The Jesus Lizard Book

. L'impressionnant livre raconte l'histoire du groupe de rock le plus puissant et désaxé des années 90, et les souvenirs personnels des quatre membres de Jesus Lizard – David Yow le frontman, le bassiste David Wm. Sims, le guitariste Duane Denison et le batteur, Mac McNeilly – sur leurs voyages faits de sueurs et de couilles à l’air à travers les bas-fonds de l'Amérique.

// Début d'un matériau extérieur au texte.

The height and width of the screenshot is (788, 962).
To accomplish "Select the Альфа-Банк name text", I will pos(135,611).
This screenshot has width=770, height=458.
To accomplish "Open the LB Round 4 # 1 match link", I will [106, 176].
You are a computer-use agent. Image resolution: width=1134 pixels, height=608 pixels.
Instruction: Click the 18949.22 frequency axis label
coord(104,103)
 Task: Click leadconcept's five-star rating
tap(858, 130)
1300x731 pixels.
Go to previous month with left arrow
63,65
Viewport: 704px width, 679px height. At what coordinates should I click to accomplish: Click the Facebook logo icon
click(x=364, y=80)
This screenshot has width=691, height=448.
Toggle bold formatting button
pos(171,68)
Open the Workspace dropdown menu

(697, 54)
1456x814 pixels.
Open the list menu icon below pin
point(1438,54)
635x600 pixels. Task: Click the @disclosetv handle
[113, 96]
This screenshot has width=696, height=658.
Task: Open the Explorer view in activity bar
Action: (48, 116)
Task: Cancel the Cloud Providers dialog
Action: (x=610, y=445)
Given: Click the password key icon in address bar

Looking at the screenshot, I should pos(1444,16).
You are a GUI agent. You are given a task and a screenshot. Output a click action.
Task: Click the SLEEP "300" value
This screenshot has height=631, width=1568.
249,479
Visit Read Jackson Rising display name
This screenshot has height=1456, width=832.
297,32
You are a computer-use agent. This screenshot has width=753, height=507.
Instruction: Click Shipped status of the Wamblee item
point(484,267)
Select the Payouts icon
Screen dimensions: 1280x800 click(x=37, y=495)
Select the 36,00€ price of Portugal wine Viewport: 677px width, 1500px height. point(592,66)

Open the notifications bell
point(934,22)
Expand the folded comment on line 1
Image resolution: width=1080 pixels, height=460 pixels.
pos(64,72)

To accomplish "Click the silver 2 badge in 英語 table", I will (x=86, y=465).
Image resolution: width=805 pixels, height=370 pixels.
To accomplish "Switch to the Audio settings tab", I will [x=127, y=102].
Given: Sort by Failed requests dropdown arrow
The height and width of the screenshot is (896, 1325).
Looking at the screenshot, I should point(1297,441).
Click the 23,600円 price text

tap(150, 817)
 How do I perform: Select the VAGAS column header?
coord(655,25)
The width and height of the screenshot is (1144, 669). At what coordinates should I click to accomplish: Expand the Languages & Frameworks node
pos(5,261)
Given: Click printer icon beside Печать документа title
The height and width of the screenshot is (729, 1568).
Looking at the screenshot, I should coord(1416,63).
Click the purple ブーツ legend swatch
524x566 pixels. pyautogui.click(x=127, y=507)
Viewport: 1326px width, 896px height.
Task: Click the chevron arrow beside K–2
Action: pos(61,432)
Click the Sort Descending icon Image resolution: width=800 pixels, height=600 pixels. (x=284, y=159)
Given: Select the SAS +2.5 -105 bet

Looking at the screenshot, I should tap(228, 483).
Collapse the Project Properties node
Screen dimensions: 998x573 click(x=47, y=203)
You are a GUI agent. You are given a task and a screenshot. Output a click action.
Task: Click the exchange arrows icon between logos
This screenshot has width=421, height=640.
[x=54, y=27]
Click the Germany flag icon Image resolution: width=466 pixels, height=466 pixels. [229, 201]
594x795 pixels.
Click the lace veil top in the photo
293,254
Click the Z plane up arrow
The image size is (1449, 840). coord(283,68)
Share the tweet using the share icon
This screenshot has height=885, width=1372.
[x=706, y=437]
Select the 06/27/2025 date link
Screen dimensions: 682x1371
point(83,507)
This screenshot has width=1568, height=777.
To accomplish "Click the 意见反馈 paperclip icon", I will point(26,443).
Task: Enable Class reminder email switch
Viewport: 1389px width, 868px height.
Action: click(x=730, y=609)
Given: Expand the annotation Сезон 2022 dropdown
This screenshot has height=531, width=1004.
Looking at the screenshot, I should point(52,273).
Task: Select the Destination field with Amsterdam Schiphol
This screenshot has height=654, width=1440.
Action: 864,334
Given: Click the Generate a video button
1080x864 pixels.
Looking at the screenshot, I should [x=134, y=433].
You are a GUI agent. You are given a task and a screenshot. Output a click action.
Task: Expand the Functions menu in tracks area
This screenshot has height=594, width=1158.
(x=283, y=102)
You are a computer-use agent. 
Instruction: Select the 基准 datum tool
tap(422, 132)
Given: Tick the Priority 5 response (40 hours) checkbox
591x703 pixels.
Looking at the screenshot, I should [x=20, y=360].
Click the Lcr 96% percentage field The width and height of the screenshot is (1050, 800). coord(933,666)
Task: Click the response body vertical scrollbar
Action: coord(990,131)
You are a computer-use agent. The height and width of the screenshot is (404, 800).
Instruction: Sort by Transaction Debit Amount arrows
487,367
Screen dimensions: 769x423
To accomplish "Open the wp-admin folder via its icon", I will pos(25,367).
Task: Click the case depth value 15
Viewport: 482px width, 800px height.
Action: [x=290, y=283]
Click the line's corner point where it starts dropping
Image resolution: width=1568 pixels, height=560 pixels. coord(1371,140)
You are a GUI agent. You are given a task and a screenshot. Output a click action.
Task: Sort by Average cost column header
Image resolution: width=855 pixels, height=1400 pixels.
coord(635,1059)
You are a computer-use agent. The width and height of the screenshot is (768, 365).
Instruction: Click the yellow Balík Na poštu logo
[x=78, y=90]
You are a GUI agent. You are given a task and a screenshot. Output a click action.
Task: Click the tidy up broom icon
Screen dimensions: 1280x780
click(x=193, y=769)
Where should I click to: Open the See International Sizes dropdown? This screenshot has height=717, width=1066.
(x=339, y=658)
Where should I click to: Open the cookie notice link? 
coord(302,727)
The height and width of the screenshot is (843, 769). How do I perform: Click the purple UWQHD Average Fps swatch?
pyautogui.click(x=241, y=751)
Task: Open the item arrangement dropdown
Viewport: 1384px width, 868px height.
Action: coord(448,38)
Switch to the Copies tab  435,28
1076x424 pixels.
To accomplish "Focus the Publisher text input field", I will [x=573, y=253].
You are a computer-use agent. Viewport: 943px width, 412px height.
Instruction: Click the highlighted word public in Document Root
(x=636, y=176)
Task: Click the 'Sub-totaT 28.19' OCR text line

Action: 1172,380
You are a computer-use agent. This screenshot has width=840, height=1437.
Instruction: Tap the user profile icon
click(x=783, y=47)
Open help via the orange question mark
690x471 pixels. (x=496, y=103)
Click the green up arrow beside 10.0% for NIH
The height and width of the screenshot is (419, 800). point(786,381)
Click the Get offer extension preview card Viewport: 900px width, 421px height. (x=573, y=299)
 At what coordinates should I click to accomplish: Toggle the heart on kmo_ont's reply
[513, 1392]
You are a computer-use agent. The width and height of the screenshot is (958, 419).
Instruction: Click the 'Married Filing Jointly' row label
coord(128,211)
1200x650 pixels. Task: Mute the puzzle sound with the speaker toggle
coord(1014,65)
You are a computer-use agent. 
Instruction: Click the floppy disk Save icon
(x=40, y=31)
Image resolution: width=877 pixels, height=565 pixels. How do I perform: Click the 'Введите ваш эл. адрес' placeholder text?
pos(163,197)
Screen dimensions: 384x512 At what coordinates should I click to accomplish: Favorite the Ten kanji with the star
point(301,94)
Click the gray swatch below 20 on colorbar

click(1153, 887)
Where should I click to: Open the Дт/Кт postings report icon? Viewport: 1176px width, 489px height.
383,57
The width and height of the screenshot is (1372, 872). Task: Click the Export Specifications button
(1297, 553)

Noisey : Commençons par la question la plus évidente : pourquoi faire un bouquin sur Jesus Lizard ?

David Yow:

C'est la question la plus évidente ?

Je pense, ouais.

Okay, bonne question. Je ne sais pas. Johnny Temple, qui est dans Girls Against Boys et qui gère Akashic Books, nous a approché il y a quelques années pour faire un livre. Ma réaction immédiate a été de me demander « Pourquoi ? ». Je veux dire, on s'est séparé il y a longtemps. Qui est-ce que ça intéresserait ? Mais après ça, on a discuté avec le groupe, et finalement on est passé de « Pourquoi ? » à moi en train d’insister pour m’occuper de la forme du truc. Parce que c’est souvent arrivé que je sois en total désaccord avec les autres sur les artworks de nos disques. Donc, j'ai accepté de le faire, à condition que je puisse me charger de cette partie. Mais ça m'a pris vachement longtemps de compiler et de nettoyer les photos, et ça ne me rapportait rien, alors ça s’est un peu tendu entre nous. C'est allé jusqu’au point ou ma copine me disait, « Tu ferais mieux de laisser quelqu'un d'autre le faire ». J’ai donc refilé le bébé à Henry Owings, de Chunklet Magazine. Il a pris le relais, et ses idées étaient excellentes.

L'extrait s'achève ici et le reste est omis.